Eduquée dans la Hongrie communiste pour être une prodige des échecs, Judit Polgar est devenue la meilleure. Jeune retraitée des plateaux, elle forme à son tour des enfants avec une méthode bien différente : apprendre en s’amusant.


Dans un jardin d’enfants de la banlieue de Budapest, Simi, sept ans, les yeux bandés, est guidé par ses petits camarades parmi les pièces d’un jeu d’échecs à taille humaine. La pièce qu’il préfère, c’est le pion « parce qu’il est petit comme moi », explique le bambin avec malice, une couronne perchée sur la tête. Les autres pièces du plateau s’appellent « le fou agile » ou « le chevalier bondissant », une façon, pour Judit Polgar, d’établir une complicité entre l’enfant et le jeu, d’en faire une base pour « développer ses capacités logiques, créatives, stratégiques », explique cette brune de 41 ans au regard perçant.

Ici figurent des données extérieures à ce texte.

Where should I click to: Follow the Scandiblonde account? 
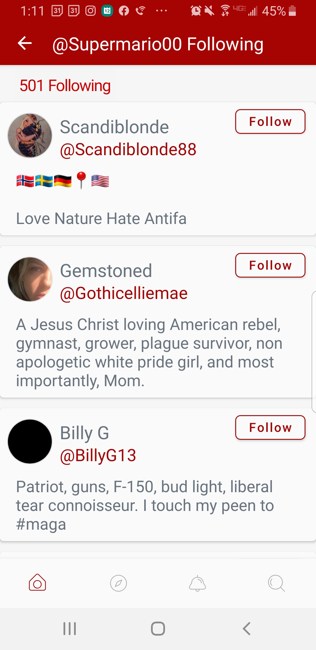(x=270, y=122)
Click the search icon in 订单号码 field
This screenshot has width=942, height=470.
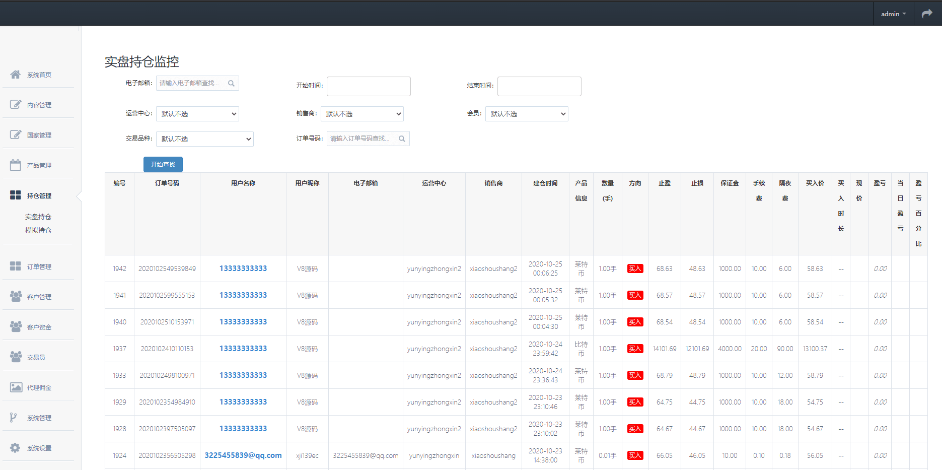(x=402, y=139)
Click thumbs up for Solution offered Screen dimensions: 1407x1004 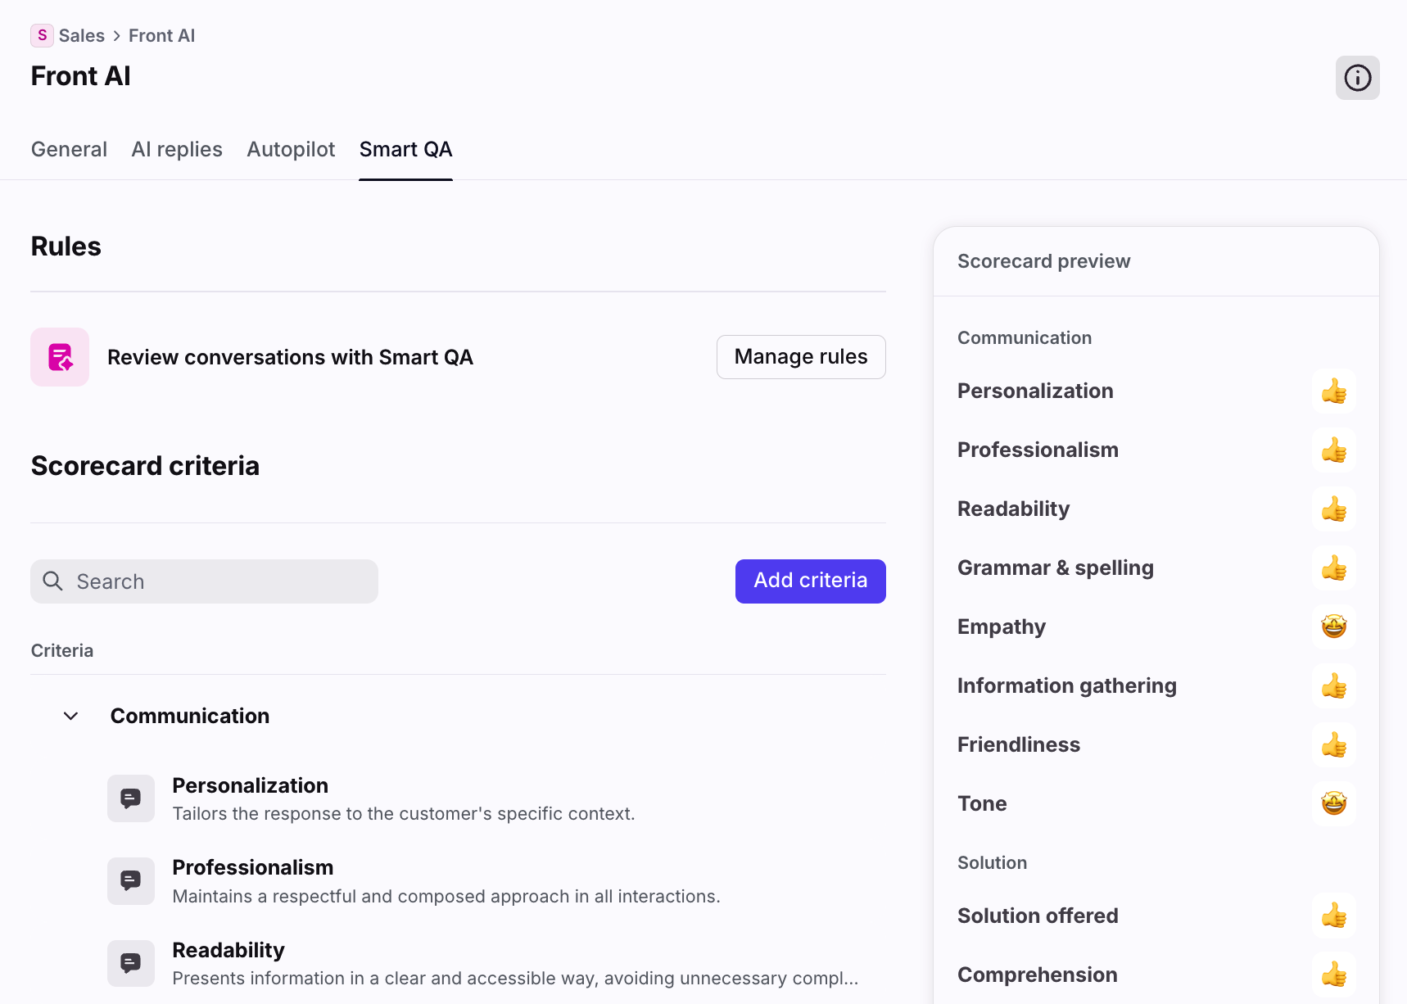[1333, 916]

Considérée comme la « meilleure joueuse d’échecs de tous les temps », celle qui passa grand maître à l’âge de 15 ans, battant le record de précocité de Bobby Fisher, n’a pas pour ambition de former des génies. Sa méthode éducative, « Le palais des échecs », a pour but d' »ouvrir l’esprit, d’apprendre de façon créative et ludique ». Les échecs prennent vie sous forme de jeux, de chansons, d’histoires, d’applications informatiques. Optionnel depuis quatre ans dans les écoles primaires hongroises, « Le Palais des échecs » revendique l’adhésion de 250 établissements. A la rentrée, une nouvelle version sera disponible pour les écoles maternelles.

Pas de génie inné

Dans la famille Polgar, on a les échecs, l’éducation et le goût de l’innovation dans le sang. Car le père de Judit, Laszlo, a réalisé avec ses trois filles, dans la Hongrie des années 70 et 80, une expérience peu conventionnelle : prouver que tout enfant, s’il reçoit un enseignement précoce et intensif, peut développer un talent exceptionnel.

Son objectif d’alors : faire de Sofia, Susan et Judit -la plus jeune- des championnes d’échecs.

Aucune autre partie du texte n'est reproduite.